What this task involves:
Go through the entries below from the first line and transcribe each one exactly, ending with the line that contains "Task: Edit the".

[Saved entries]
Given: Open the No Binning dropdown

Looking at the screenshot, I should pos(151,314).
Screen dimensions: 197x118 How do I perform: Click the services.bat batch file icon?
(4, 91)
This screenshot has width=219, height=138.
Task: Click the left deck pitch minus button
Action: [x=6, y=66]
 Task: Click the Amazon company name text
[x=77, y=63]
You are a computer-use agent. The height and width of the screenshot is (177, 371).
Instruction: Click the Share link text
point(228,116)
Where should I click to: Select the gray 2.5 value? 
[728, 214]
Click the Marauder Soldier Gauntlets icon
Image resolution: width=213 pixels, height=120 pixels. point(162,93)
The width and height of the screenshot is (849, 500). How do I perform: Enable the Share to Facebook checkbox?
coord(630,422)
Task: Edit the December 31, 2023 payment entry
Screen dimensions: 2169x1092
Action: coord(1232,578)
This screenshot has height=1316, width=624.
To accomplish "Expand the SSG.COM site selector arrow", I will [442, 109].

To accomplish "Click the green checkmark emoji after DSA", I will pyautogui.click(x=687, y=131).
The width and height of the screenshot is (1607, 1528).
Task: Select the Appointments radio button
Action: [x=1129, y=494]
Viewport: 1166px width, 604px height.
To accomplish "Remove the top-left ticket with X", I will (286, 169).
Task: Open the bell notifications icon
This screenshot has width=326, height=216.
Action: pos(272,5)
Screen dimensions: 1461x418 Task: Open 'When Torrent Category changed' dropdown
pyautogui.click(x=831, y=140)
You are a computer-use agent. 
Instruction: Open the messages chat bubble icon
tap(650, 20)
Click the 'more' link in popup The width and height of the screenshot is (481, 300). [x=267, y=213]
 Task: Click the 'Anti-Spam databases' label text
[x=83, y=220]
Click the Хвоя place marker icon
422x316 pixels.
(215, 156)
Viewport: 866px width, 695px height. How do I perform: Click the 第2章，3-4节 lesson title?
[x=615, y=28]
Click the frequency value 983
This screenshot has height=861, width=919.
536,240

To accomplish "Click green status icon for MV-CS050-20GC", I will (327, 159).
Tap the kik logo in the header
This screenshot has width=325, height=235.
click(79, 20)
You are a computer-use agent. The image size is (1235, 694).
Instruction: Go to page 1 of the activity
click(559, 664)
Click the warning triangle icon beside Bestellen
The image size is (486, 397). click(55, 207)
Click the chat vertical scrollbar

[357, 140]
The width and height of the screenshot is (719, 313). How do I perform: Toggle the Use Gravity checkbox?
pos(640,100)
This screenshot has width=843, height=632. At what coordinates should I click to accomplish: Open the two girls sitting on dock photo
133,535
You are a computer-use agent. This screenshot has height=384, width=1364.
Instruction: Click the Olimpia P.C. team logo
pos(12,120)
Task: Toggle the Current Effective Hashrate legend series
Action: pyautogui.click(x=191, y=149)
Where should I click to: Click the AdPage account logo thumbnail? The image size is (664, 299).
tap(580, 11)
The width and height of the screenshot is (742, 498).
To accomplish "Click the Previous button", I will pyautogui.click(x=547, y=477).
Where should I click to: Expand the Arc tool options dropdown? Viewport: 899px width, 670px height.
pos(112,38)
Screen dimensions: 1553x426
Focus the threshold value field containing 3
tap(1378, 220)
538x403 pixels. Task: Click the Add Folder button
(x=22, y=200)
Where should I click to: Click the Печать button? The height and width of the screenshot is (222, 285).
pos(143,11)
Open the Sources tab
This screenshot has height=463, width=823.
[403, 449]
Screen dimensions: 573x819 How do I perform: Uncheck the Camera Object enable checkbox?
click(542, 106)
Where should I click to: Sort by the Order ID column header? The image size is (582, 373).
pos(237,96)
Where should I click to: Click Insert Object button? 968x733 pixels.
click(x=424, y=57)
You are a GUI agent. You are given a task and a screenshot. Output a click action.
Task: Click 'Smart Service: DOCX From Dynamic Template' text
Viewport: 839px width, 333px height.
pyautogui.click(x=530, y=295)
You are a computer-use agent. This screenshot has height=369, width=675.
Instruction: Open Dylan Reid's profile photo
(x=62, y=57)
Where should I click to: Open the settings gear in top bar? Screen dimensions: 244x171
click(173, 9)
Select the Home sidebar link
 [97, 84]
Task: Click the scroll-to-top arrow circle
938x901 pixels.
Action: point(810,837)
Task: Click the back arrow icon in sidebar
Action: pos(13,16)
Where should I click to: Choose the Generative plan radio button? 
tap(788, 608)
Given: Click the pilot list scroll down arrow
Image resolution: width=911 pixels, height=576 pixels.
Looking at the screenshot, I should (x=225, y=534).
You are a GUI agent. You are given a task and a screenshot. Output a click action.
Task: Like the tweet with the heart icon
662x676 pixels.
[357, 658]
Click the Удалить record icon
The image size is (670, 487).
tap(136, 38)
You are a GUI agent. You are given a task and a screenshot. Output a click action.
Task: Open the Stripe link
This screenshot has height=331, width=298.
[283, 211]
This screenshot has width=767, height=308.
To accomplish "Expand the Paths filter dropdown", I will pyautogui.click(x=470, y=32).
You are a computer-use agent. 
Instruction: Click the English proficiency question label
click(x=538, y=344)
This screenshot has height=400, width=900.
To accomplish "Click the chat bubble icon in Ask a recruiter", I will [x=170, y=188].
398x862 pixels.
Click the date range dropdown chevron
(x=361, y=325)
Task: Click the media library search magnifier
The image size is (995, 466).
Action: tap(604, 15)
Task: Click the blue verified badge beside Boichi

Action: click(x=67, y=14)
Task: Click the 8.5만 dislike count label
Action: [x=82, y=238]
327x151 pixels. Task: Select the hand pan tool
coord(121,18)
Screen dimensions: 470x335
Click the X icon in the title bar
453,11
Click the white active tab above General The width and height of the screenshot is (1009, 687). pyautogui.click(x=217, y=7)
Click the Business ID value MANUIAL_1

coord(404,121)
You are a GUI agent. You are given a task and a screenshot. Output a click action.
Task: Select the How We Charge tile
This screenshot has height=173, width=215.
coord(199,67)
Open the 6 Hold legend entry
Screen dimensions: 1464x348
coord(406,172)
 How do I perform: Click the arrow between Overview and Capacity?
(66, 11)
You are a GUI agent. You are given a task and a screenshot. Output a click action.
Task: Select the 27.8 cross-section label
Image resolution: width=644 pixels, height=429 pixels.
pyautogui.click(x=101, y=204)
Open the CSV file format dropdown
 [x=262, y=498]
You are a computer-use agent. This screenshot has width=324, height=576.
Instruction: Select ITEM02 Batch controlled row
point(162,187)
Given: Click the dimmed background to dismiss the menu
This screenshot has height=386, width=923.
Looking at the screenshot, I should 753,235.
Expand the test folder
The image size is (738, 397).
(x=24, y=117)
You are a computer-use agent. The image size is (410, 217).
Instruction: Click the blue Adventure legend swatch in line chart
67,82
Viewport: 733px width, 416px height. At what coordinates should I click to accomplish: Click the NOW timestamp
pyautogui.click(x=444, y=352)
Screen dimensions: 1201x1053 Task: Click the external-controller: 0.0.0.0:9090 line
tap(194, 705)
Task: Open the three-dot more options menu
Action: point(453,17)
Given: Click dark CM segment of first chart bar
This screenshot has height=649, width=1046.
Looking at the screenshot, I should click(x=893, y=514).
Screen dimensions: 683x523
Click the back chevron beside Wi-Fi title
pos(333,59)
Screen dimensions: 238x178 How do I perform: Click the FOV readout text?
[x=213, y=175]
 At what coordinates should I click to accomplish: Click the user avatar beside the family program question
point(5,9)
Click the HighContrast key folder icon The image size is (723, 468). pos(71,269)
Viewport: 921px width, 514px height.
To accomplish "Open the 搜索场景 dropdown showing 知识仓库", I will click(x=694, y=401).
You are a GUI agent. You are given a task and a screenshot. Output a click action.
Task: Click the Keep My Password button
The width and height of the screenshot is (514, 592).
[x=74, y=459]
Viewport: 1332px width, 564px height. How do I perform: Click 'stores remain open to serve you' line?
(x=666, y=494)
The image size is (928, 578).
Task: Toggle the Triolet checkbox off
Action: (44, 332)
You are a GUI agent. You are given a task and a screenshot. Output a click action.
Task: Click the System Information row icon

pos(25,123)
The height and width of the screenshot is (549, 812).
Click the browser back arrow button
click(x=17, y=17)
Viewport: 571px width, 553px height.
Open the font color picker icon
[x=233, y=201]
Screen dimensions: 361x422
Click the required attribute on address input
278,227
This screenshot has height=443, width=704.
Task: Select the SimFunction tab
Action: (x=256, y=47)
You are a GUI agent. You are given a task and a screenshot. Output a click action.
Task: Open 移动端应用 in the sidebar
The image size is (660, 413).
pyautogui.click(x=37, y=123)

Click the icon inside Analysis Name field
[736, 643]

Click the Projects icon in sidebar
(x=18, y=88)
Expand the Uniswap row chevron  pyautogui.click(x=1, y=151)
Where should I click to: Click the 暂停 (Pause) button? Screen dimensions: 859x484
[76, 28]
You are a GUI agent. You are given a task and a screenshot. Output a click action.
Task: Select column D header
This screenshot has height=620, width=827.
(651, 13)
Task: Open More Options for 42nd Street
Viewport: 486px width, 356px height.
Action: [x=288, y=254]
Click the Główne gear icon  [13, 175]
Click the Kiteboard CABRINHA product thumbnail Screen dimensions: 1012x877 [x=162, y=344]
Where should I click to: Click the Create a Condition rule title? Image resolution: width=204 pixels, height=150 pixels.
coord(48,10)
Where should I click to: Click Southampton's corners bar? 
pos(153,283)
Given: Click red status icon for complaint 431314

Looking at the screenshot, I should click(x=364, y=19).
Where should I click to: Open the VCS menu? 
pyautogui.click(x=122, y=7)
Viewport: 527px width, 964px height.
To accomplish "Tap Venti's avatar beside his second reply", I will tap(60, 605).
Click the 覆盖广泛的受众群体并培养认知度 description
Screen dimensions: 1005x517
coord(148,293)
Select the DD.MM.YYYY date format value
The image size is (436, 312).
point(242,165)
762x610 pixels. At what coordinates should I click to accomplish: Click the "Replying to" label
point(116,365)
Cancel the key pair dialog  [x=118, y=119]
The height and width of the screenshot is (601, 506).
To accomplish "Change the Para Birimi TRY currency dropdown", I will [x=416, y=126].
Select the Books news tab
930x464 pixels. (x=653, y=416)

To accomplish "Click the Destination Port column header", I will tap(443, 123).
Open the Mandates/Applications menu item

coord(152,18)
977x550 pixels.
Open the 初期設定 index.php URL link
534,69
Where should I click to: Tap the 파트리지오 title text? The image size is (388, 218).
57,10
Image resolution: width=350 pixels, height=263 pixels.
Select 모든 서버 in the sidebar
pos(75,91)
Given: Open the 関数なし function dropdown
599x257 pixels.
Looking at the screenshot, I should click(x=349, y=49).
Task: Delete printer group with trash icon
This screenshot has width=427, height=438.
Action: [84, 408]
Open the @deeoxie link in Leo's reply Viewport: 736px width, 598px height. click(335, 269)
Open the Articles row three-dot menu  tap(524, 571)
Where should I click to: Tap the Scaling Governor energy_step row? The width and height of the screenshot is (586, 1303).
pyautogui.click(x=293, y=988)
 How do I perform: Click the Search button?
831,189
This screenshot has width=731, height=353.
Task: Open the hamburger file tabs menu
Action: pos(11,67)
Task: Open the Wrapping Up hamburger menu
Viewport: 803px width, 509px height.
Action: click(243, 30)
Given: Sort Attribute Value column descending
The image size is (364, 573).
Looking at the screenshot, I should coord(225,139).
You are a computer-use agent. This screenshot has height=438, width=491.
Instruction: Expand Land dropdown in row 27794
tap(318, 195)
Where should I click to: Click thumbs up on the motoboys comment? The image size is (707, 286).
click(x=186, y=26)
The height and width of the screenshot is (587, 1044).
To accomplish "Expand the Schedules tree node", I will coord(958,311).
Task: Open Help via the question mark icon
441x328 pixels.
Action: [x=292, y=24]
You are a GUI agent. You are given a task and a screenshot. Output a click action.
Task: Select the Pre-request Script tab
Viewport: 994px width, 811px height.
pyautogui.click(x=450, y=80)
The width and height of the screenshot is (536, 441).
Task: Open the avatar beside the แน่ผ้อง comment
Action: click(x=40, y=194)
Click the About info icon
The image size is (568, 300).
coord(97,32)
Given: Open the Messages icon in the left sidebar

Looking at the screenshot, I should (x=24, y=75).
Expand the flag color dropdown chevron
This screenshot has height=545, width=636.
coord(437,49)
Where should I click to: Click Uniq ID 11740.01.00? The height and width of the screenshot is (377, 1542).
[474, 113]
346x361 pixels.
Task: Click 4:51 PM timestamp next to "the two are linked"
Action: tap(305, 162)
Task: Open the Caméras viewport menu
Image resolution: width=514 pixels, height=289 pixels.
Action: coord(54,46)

Exercise output:
Given: Open the No Binning dropdown

Looking at the screenshot, I should pos(151,314).
Screen dimensions: 197x118 How do I perform: Click the services.bat batch file icon?
(4, 91)
This screenshot has width=219, height=138.
Task: Click the left deck pitch minus button
Action: [x=6, y=66]
 Task: Click the Amazon company name text
[x=77, y=63]
You are a computer-use agent. The height and width of the screenshot is (177, 371).
Instruction: Click the Share link text
point(228,116)
Where should I click to: Select the gray 2.5 value? 
[728, 214]
Click the Marauder Soldier Gauntlets icon
Image resolution: width=213 pixels, height=120 pixels. point(162,93)
The width and height of the screenshot is (849, 500). How do I perform: Enable the Share to Facebook checkbox?
coord(630,422)
Task: Edit the December 31, 2023 payment entry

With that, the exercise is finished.